Der Bildband geriet lange Zeit in Vergessenheit und Neuauflagen sind nicht bekannt. Bei Auktionen erzielen Ausgaben von 1945 hohe Preise. 2004 nahmen Martin Parr und Gerry Badger den Text in ihre Sammlung „The Photobook. A History“ (Band 1) auf. Dort heißt es, dass das Buch „the single most important use of photography as a witness“ (Parr/Badger 2004, S. 194) sei. Sie betonen, dass es kaum ausschlaggebend sei, aus welchem Lager die Bilder stammen, da diese alle Ähnlichkeiten aufweisen. Eine Rekonstruktion des Berichts unternahm der Nordrheinwestfälische VVN im Jahr 2006 und stellt diese online unter https://nrw-archiv.vvn-bda.de/brosch.htm zur Verfügung.

Quellen:

  • „Bericht des Supreme Headquarters Allied Expeditionary Force, Psychological Warfare Divison Intelligence Section über die Reaktion deutscher Testleser, 24 Seiten“. In: National Archives Washington, Maryland: NARA II RG 260, Records of the U.S. Occupation Headquarters World War II, Records of the Office of Military Government for Germany, U.S., 390/42/16-18/7-1 Box 105.

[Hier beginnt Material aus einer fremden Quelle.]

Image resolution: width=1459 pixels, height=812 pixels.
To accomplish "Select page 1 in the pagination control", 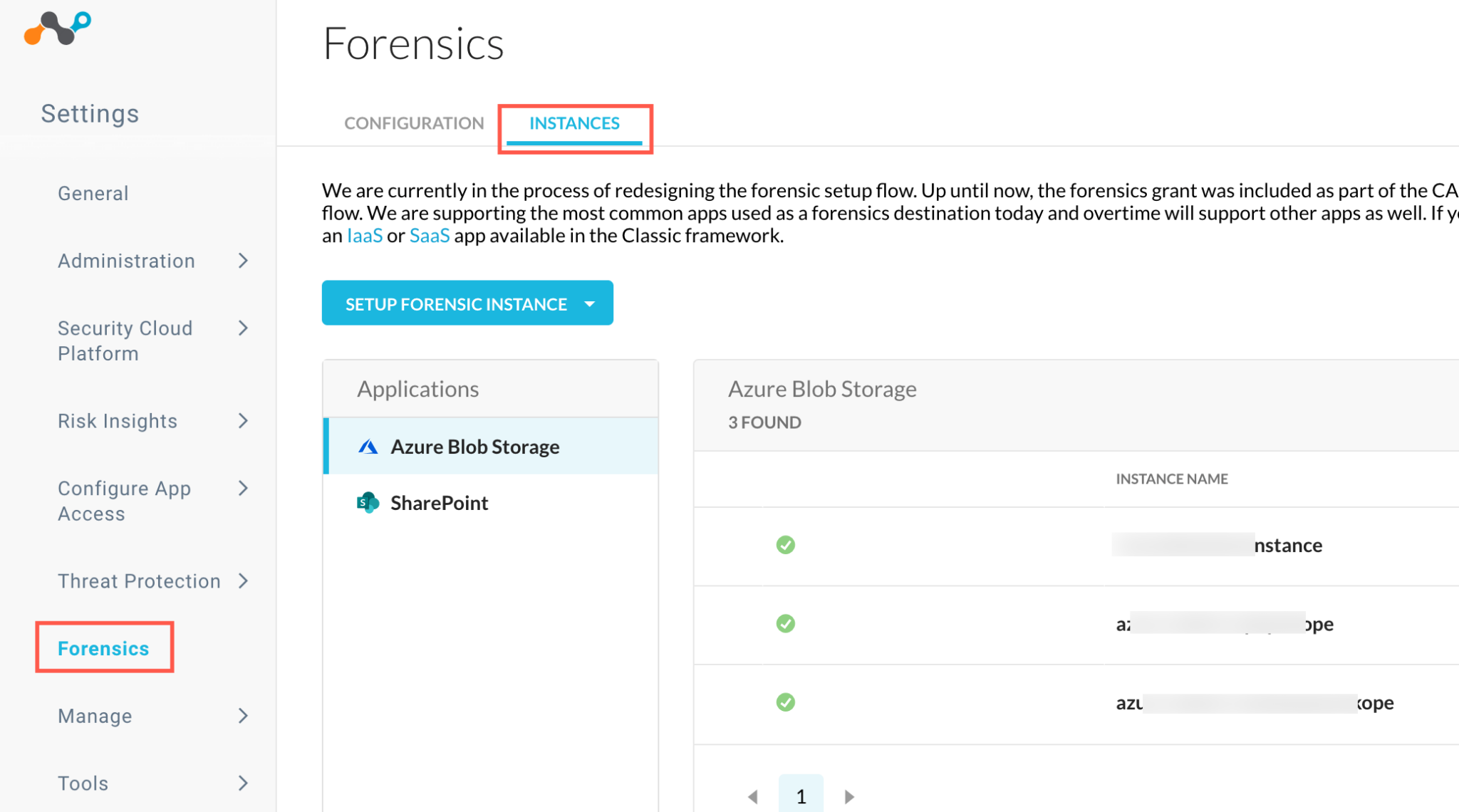I will pos(801,796).
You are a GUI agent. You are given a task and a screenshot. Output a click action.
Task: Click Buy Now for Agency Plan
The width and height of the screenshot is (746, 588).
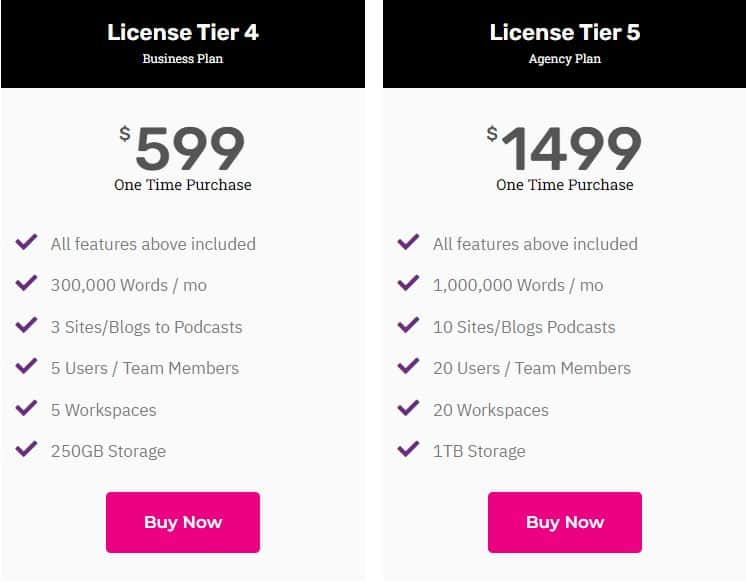coord(565,522)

  • Brink, Cornelia: „KZ – Bildbericht aus fünf Konzentrationslagern“. In: dies.: Ikonen der Vernichtung. Öffentlicher Gebrauch von Fotografien aus nationalsozialistischen Konzentrationslagern nach 1945. Berlin 1998, S. 58-70.
  • Parr, Martin und Gerry Badger: The Photobook. A History. Band 1. London/New York 2004.
  • „Schreiben Duncan Wilson an Cyrus Brooks, 11 May 1945, und Schreiben von M.I. Gurfein an Bernard Barnes, 10 May 1945“. In: NARA II RG 260, Records of the U.S. Occupation Headquarters World War II, Records of the Office of Military Government for Germany, U.S., 390/42/16-18/7-1 Box 106.